Depending on where you sit, and what sort of mood you are in, Where the Crawdads Sing is many different sorts of books. It's:
- an adventure story
- a memoir of growing up in rural coastal North Carolina in the 1950's and 1960's.
- a love story.
- actually several different love stories, of different types
- a murder mystery
- a harrowing account of family dysfunction amidst the evils of Post Traumatic Stress Disorder, misogyny, alcoholism, and child abuse
- a police procedural
- a courtroom drama
- a devastating tale of sexual assault and its aftermath
- a meditation on race relations
- a thoughtful and elegant love song to the natural beauties of the wetlands
- a hopeful tale of determination and grit
It's not all these things all at once, of course. Owens adopts the approach of structuring the book as a series of short (sometimes very short) chapters, switching themes, styles, and approaches from one topic to another as the need arises.
It's like reading Mark Twain, then William Faulkner, then John Grisham, then Zora Neale Hurston, then James Lee Burke, then Harper Lee, and so forth, bouncing around and back and here and there (and then, through multiple timelines) as we go.
It's nowhere near as chaotic as I make it sound; Owens is graceful and adept and it rarely feels forced or artifical.

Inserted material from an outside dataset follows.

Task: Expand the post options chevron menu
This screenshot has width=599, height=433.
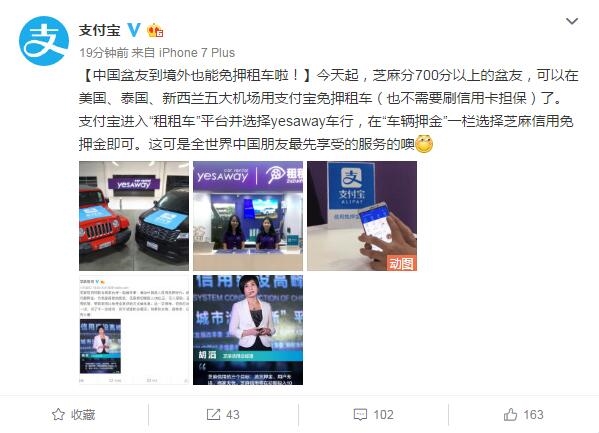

She's not perfect, of course, and she handles some topics better than others, but nearly everyone will find something in Where the Crawdads Sing that speaks directly to them, while simultaneously finding very little to be boring or uninteresting. Even if you're in a stretch where your interest is flagging, it's only a page or two before you're on to something quite new and different!
For myself, I found the most lovely parts to be where Owens temporarily takes a back seat and lets the marsh do the talking. Unsurprisingly from an author who directly quotes Aldo Leopold ("There are some who can live without wild things and some who cannot."), Owens has a true conservationist's deep respect for the beauty, power, and honesty of the natural world.
Listen here, as the marsh itself becomes an active character, interacting with the human denizens as it would any other:
Sand keeps secrets better than mud. The sheriff parked his rig at the beginning of the fire tower lane so they wouldn't drive over any evidence of someone driving the night of the alleged murder. But as they walked along the track, looking for vehicle treads other than their own, sand grains shifted into formless dimples with every step.
Then, at the mud holes and swampy areas near the tower, a profusion of detailed stories revealed themselves: a raccoon with her four young had trailed in and out of the muck; a snail had woven a lacy pattern interrupted by the arrival of a bear; and a small turtle had lain in the cool mud, its belly forming a smooth shallow bowl.
If Where the Crawdads Sing could be summarized in any single phrase, it would be "a profusion of detailed stories revealed themselves". There's so much going on, but underneath it all the marsh ties it all together.
Here, listen to how Owens uses the simple technique of bookending a passage with several alliterative 'S' words to beautifully draw a line between cultural and religous influences ("Spanish moss", "cavelike sanctuaries") to their physical location ("sea and sky" and "serious ground"), showing how, in the end, it's all of a piece ("Markers of death ... elements of life"):
The Barkley Cove graveyard trailed off under tunnels of dark oaks. Spanish moss hung in long curtains, creating cavelike sanctuaries for old tombstones -- the remains of a family here, a loner there, in no order at all. Fingers of gnarled roots had torn and twisted gravestones into hunched and nameless forms. Markers of death all weathered into nubbins by elements of life. In the distance, the sea and sky sang too bright for this serious ground.
After roaring off to an amazing first two years of success, will Where the Crawdads Sing still be on everyone's thoughts twenty years from now? I'm not sure. Perhaps this is this generation's Huckleberry Finn, but it may also be just too soon to tell.
Regardless of its eventual state in the canon, I didn't regret a minute I spent with Owens's spell-binding saga.